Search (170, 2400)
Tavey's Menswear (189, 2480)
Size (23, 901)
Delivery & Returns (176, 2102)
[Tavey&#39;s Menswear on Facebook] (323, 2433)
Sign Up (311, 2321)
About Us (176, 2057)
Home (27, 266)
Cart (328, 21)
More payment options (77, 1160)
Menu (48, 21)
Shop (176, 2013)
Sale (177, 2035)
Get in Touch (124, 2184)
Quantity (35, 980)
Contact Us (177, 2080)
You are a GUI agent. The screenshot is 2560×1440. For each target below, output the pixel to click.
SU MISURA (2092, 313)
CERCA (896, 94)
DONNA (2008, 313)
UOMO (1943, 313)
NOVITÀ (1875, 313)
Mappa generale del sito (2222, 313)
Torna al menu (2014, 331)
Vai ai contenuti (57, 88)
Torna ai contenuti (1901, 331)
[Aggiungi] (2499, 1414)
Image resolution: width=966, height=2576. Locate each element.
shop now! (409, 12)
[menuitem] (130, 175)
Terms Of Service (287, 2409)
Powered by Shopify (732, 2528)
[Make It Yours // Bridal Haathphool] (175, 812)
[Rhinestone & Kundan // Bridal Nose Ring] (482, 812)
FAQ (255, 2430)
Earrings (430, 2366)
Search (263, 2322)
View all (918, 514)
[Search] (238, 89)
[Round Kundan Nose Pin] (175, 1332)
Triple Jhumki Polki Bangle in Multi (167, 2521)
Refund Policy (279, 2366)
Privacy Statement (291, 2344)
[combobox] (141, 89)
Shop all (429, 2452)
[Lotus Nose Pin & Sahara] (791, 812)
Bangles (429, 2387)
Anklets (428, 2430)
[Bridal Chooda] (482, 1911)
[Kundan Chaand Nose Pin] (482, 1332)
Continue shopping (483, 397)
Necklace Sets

◆ ◆ ◆

_WORK REQUIRED_
Quote the records above exactly, from the first line through the line containing "Contact Us (177, 2080)", and nothing more.

_EXERCISE SOLUTION_
Search (170, 2400)
Tavey's Menswear (189, 2480)
Size (23, 901)
Delivery & Returns (176, 2102)
[Tavey&#39;s Menswear on Facebook] (323, 2433)
Sign Up (311, 2321)
About Us (176, 2057)
Home (27, 266)
Cart (328, 21)
More payment options (77, 1160)
Menu (48, 21)
Shop (176, 2013)
Sale (177, 2035)
Get in Touch (124, 2184)
Quantity (35, 980)
Contact Us (177, 2080)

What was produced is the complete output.